Слишком благовоспитанные, чтобы принимать участие в этом общем веселье, viudas проглатывают онирил с некоторым безразличием, как будто они из любезности подчиняются ничтожной формальности, от которой даже высокое положение в обществе не может их избавить.
Я думаю, что, если бы я сам не находился уже под воздействием онирила и не был уверен, что к вечеру получу ещё одну дозу, вся эта сцена, насквозь лицемерная и фальшивая, оставила бы у меня самое жалкое и неприятное впечатление. Возможно также, что ввиду своего состояния я не следил за ней достаточно внимательно и не подметил всех её деталей и оттенков. Ибо всё то время, пока она развёртывалась, меня преследовала одна-единственная мысль — почему Робби отказался принимать это снадобье.
Я жду, когда онирил достаточно подействует на моих спутников, чтобы мой вопрос их заново не встревожил, и спрашиваю у Робби, какова же причина его отказа. Разговор вести нам очень трудно, оба мы говорим таким слабым голосом, что еле слышим друг друга. Тронуться с места, подойти друг к другу — для меня это совершенно исключено, и Робби, полагаю, тоже боится, что, если он встанет, круг увидит, насколько он слаб.
К моему большому удивлению, Робби, который неоднократно доказывал решительность своего характера, ясного ответа мне не даёт. Обращаясь ко мне по-французски, но со всё более явственным немецким акцентом, он начинает с того, что говорит:
— Я не знаю. Не уверен, что я сам понимаю свои побуждения. Вполне возможно, что я хочу без посторонней помощи справиться с собственной тоской и тревогой.
— Но не является ли этот героизм, — говорю я, — в нашей ситуации совершенно излишним? Особенно для вас? Ведь исход всего этого предприятия вам давно уже ясен.
— Именно это я себе и говорю.
— Так в чем же дело?
— Я очень склонен к самолюбованию, вы это знаете. Быть может, мой отказ — своего рода кокетство.
— Это означало бы, что вас слишком заботит, какое впечатление вы производите на окружающих.
— Да, вы правы. — Немного подумав, он добавляет: — А может быть, я не хочу никаких подарков от Земли .

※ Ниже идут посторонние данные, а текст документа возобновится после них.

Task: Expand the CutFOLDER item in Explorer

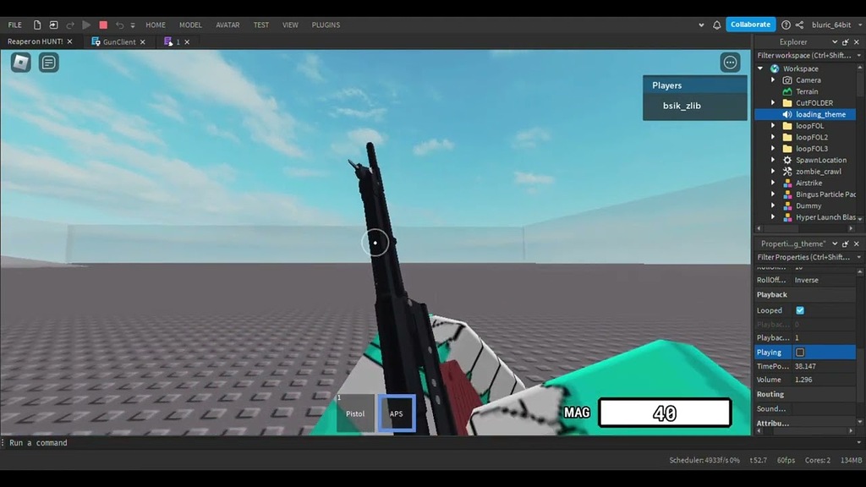Action: tap(772, 102)
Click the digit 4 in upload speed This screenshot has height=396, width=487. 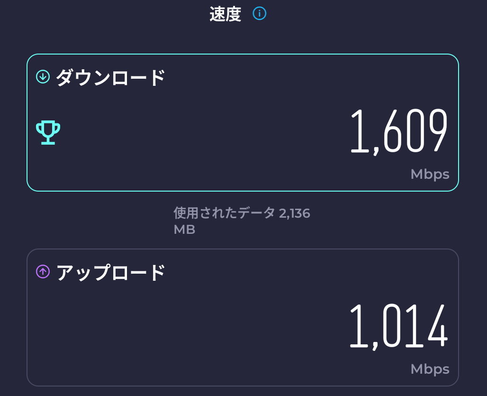(436, 326)
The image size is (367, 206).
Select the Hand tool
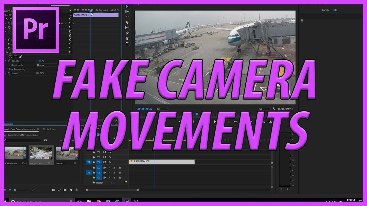tap(127, 38)
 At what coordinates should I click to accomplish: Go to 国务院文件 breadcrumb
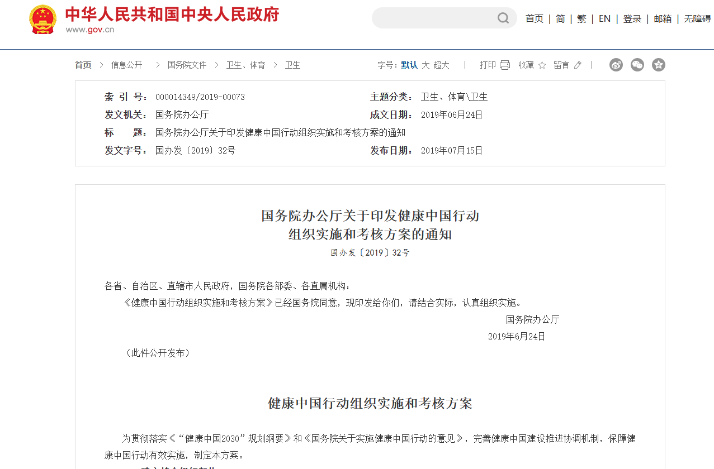[187, 65]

Слово «подарков» он произносит с насмешливой улыбкой.
Здесь Мюрзек, которая вернулась из пилотской кабины, чтобы послушно принять таблетку, поднимает на нас глаза с таким негодующим видом, что, желая избежать очередной нудной проповеди, я прекращаю этот разговор. К тому же он меня окончательно обессилил. Если моя мысль ещё сохраняет ясность, это вовсе не значит, что речь даётся мне столь же легко.
Затрудняюсь сказать, в какое точно время второй половины дня происходит то, о чём я сейчас расскажу. Ибо часов ни у кого нет и мы постепенно утрачиваем ощущение времени. Я говорю «второй половины дня», потому что солнце вскоре после рассвета исчезло и прошло уже «какое-то время» после того, как бортпроводница нас накормила и убрала подносы после еды.